How much does your commute cost?

While I'm not a rabid anti-car crusader, there's no doubt I think the U.S. is too car-centric. I understand the historical reasons behind our vehicle dependence — we're a young nation with sprawling cities spread far apart — but I also believe that if you, as an individual, make an effort to live in a walkable (or bike-able) neighborhood, you can save tons of cash while enhancing your lifestyle.

How much can you save? Well, that's tough to quantify. There are a lot of variables that go into the calculation.

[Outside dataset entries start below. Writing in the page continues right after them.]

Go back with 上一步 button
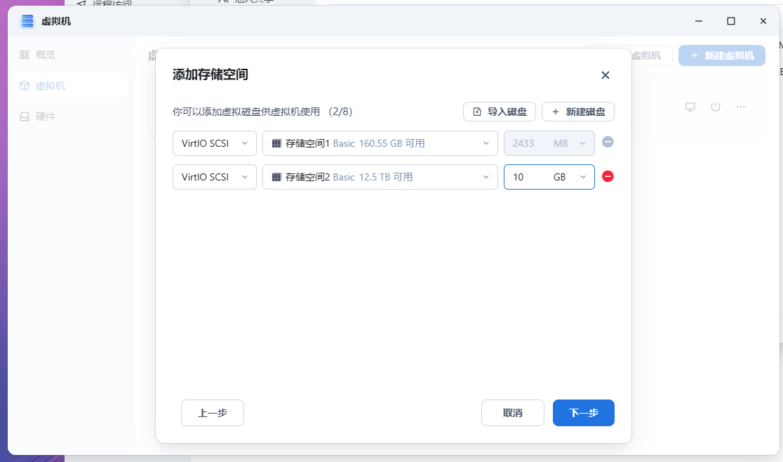This screenshot has width=783, height=462. pyautogui.click(x=212, y=413)
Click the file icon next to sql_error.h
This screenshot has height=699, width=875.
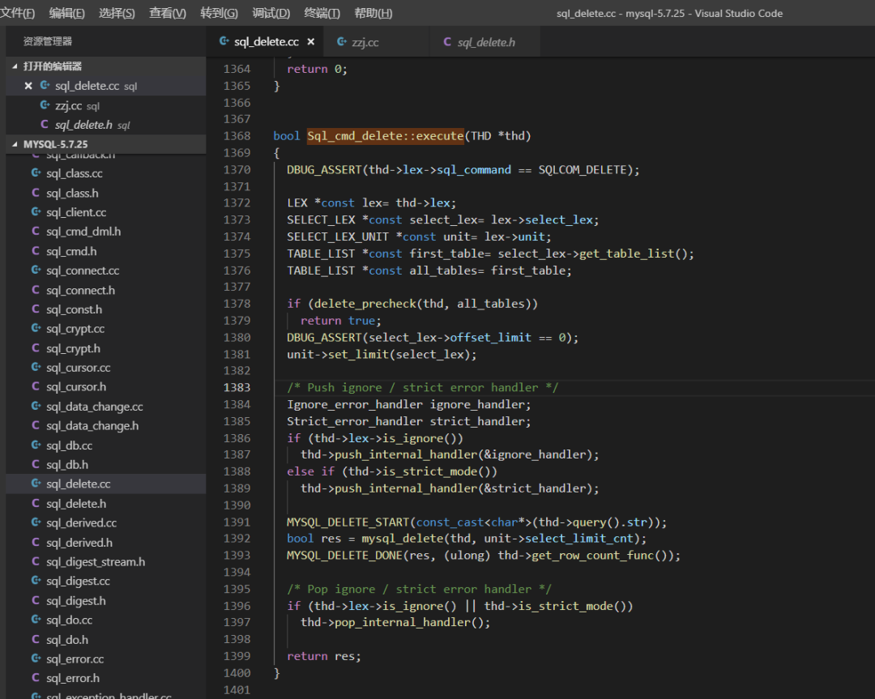point(36,678)
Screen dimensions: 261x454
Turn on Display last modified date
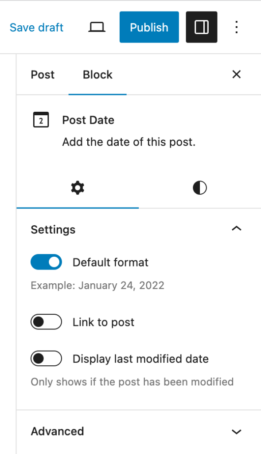point(46,359)
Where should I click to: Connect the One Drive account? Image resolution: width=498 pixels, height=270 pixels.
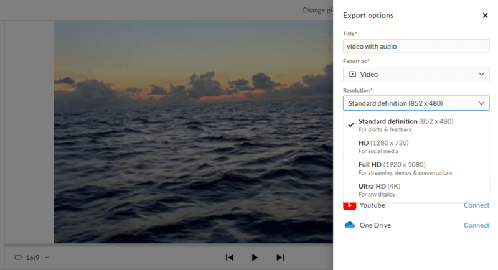coord(476,225)
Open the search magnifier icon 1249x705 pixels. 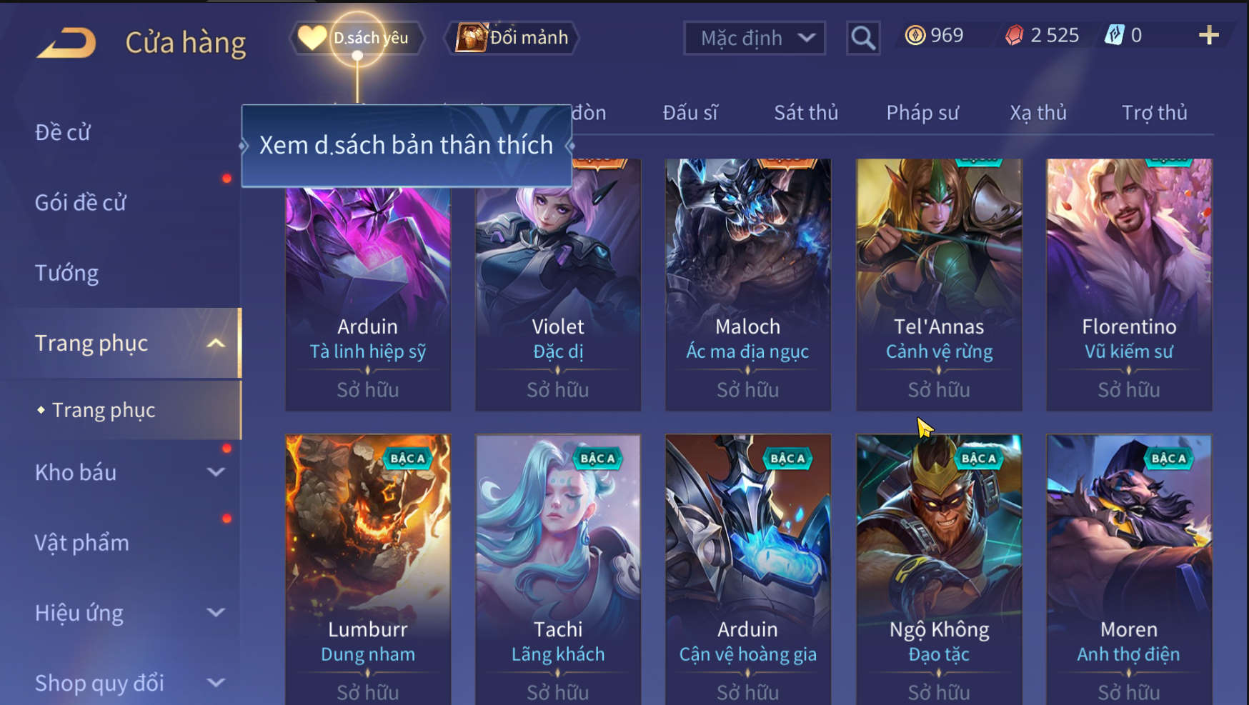[x=863, y=38]
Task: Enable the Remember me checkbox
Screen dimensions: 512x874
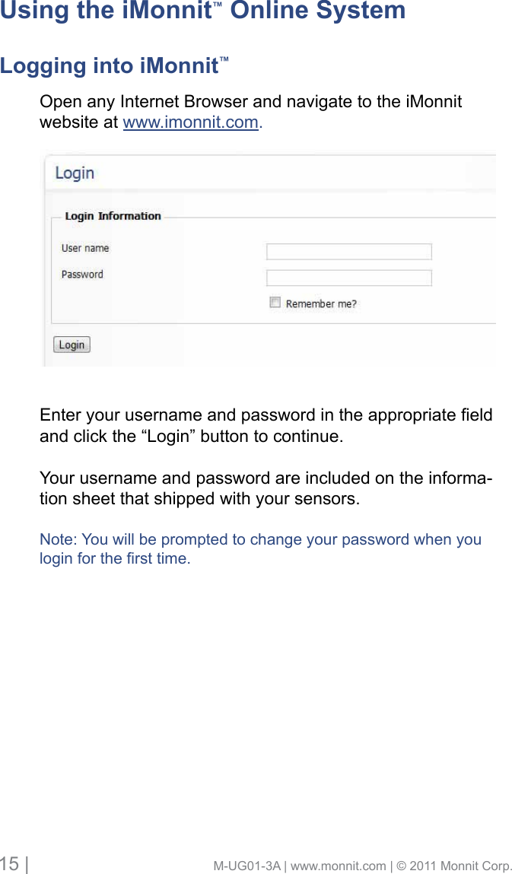Action: click(x=275, y=302)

The folks at Transportation Evolved, however, have mae an effort to crunch the numbers. They've created a cost of commuting calculator that takes into account a wide variety of factors — then allows you to further explore how this cost affects your true hourly wage and the opportunity cost of lost inverstment income.

Since my commute involves a 30-second walk down to my writing shed, this calculator doesn't work for me. But Kim commutes 9.1 miles three times a week (or more) in her 1997 Honda Accord. I ran the numbers for her situation and they're not terrible.

Cost of Commuting Calculator

According to this calculator, Kim spends about $1074.93 per year commuting. Believe it or not, she spends more in lost time. This calculator estimates her commute removes $1620 per year from her true hourly wage. (She would agree with this. She was just complaining last Thursday about how she hates the drive home, which takes 45 minutes. It's only 18 minutes in the morning.)

And the opportunity cost? Assuming she invested in index funds for 20 years, the Transportation Evolved calculator estimates she's missing out on $154,352 at retirement.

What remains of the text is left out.